[Information given Boundary: Start]

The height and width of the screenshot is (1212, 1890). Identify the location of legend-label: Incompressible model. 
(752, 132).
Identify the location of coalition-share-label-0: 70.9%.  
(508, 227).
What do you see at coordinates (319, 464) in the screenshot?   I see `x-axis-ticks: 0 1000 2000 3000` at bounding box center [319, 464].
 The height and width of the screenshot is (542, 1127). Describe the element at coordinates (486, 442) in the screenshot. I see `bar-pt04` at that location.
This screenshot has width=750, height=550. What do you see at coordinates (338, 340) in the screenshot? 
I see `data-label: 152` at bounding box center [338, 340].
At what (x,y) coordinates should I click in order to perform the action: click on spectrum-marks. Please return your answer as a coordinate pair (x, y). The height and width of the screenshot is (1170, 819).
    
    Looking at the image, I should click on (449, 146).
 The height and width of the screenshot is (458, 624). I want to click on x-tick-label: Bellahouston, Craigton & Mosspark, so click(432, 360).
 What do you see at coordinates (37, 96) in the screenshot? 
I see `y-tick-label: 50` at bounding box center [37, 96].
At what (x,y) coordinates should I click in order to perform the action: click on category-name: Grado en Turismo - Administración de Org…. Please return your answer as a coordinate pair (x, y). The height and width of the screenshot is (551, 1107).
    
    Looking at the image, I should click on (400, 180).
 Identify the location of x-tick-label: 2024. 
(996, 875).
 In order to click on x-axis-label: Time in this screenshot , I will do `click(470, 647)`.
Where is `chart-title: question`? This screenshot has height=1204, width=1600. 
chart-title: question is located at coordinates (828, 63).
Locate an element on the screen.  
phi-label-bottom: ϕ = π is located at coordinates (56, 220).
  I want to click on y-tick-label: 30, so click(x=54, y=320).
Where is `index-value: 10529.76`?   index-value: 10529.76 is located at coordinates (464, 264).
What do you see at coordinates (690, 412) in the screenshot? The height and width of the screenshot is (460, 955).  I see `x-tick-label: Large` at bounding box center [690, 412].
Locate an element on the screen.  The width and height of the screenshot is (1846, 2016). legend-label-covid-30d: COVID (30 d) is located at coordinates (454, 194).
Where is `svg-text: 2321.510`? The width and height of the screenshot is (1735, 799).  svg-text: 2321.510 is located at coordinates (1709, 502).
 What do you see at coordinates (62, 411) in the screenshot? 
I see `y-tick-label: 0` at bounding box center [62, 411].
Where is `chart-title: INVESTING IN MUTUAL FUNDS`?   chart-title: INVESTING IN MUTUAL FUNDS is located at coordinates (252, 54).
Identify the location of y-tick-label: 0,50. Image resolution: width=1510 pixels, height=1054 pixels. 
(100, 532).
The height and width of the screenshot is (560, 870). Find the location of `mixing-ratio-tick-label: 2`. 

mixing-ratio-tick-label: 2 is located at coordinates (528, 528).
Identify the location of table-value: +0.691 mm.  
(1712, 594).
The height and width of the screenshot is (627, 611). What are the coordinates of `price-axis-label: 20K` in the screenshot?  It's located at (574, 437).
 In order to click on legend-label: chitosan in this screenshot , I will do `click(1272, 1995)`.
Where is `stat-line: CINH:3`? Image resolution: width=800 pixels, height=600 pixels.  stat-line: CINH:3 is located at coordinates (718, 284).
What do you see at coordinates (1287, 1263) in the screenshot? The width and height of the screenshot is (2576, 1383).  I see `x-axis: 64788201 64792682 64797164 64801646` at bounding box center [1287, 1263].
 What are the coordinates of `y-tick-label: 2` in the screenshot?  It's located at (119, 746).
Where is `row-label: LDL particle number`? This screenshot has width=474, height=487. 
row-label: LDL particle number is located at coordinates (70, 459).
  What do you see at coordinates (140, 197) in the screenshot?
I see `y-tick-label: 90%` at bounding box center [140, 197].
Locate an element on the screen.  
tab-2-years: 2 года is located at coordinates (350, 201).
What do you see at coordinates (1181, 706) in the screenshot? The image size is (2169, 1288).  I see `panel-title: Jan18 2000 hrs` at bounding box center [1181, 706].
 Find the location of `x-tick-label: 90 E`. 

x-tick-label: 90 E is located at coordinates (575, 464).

[Information given Boundary: End]

Required work
Pick out every line in the entries above that contains the word "number" and copy it. Case counts.

Exercise result
Where is `row-label: LDL particle number`? This screenshot has width=474, height=487. 
row-label: LDL particle number is located at coordinates (70, 459).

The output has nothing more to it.